Recently, the number of studies focusing on pain in dementia has increased considerably.
Still, little attention has been paid to the influence of the neuropathology of different dementia subtypes
on pain experience.
In 2003, a review identified several studies that indicated a relation between dementia subtype and
pain experience. Now, ten years later, an update is warranted. We conducted a systematic review to
identify studies that assessed pain experience and dementia subtypes by searching PubMed, Embase,
PsycINFO, CINAHL, and Cochrane Library. Inclusion criteria were: (1) major dementia subtype diagnosis
i.e. Alzheimer’s dementia (AD), vascular dementia (VaD), frontotemporal dementia (FTD),
dementia with Lewy Bodies (DLB); (2) age ≥60 years; and (3) pain experience. We identified twelve
studies that addressed AD, three studies VaD, one study FTD, and no studies DLB.
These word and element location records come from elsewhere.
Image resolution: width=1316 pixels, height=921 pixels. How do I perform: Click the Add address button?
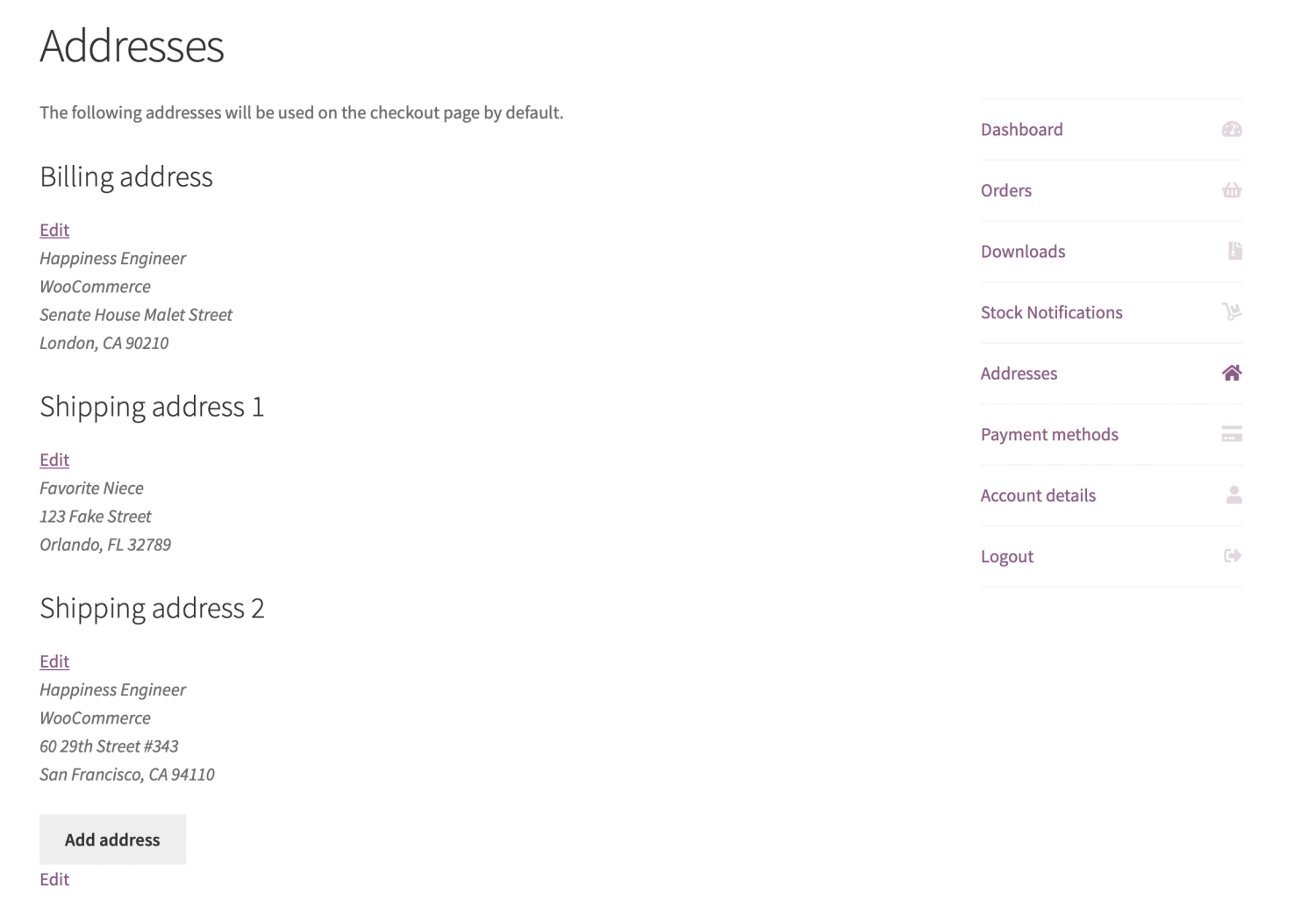112,839
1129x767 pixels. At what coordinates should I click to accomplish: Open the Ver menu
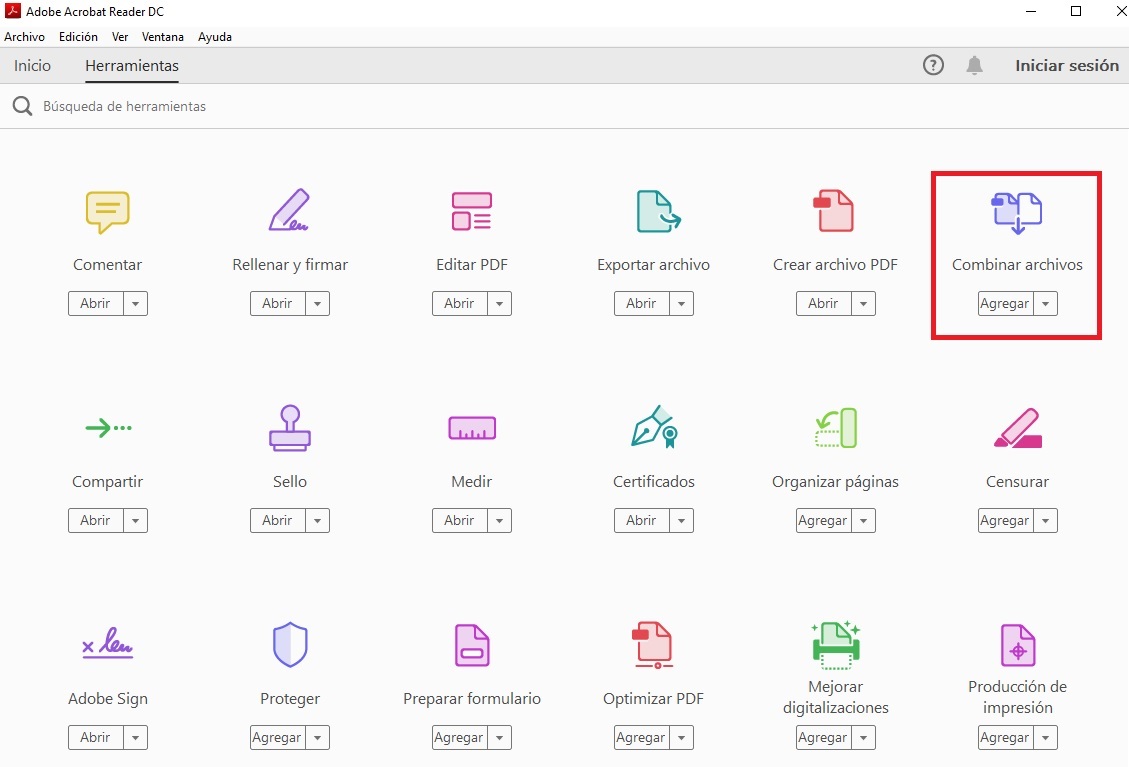(x=119, y=37)
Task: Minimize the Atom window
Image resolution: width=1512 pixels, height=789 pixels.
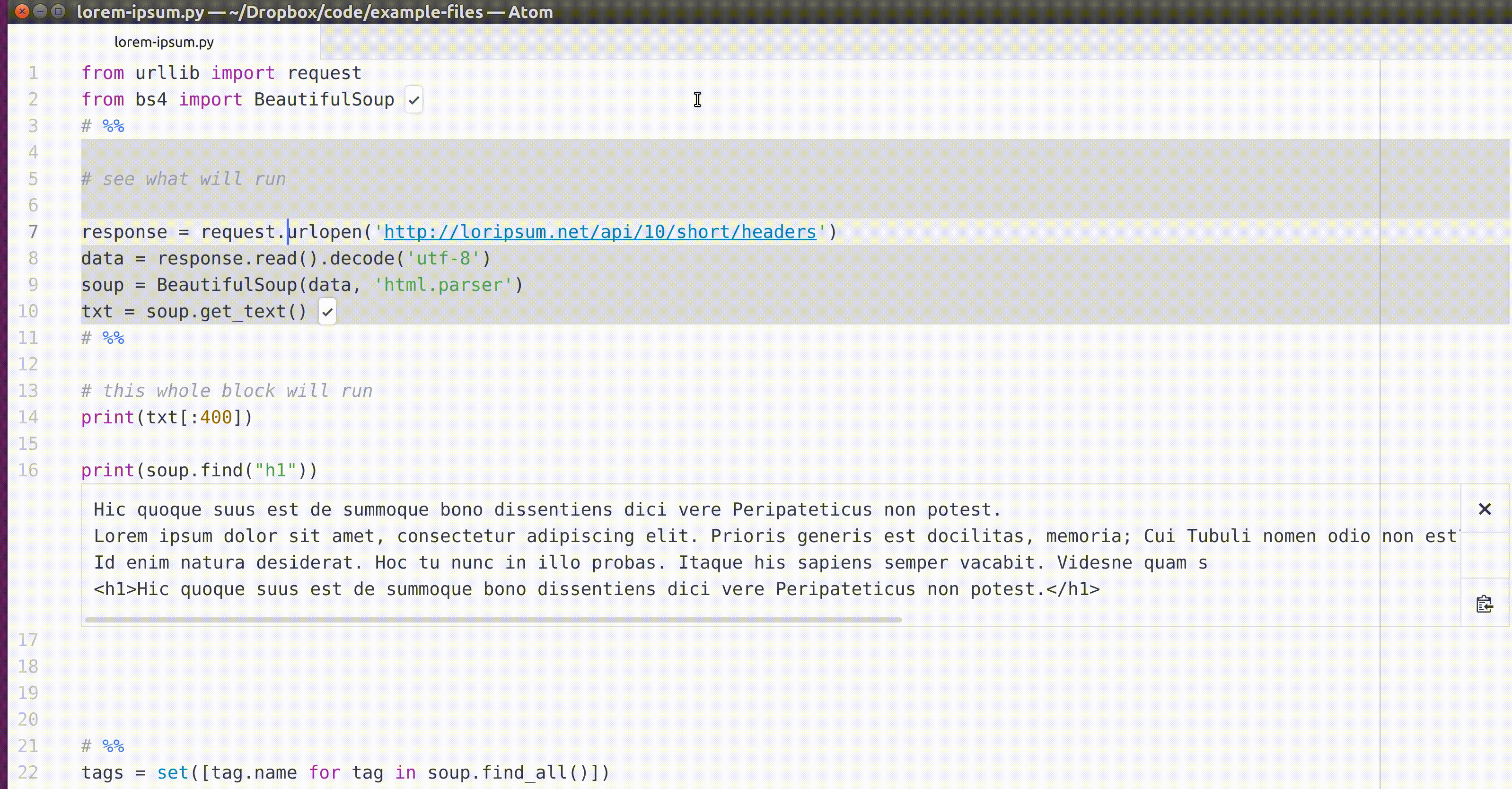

In AD, studies on clinical pain indicate a reduced pain experience compared to controls, whereas experimental
studies show inconsistent findings. In VaD, clinical studies found that primary caregivers
rated pain equal to cognitively intact controls, although more painful locations were reported. During
self-report, elderly with VaD reported higher pain levels than cognitively intact controls. In FTD, a
significantly lower pain sensitivity to experimental pain was found.
Considering the limited number of studies, these findings should be considered with caution. Existing
literature provides some evidence that dementia subtype affects pain experience. Further research is
needed to clarify the relation between dementia subtype and pain experience as it could serve as basis
for improving the assessment and management of pain in people with dementia.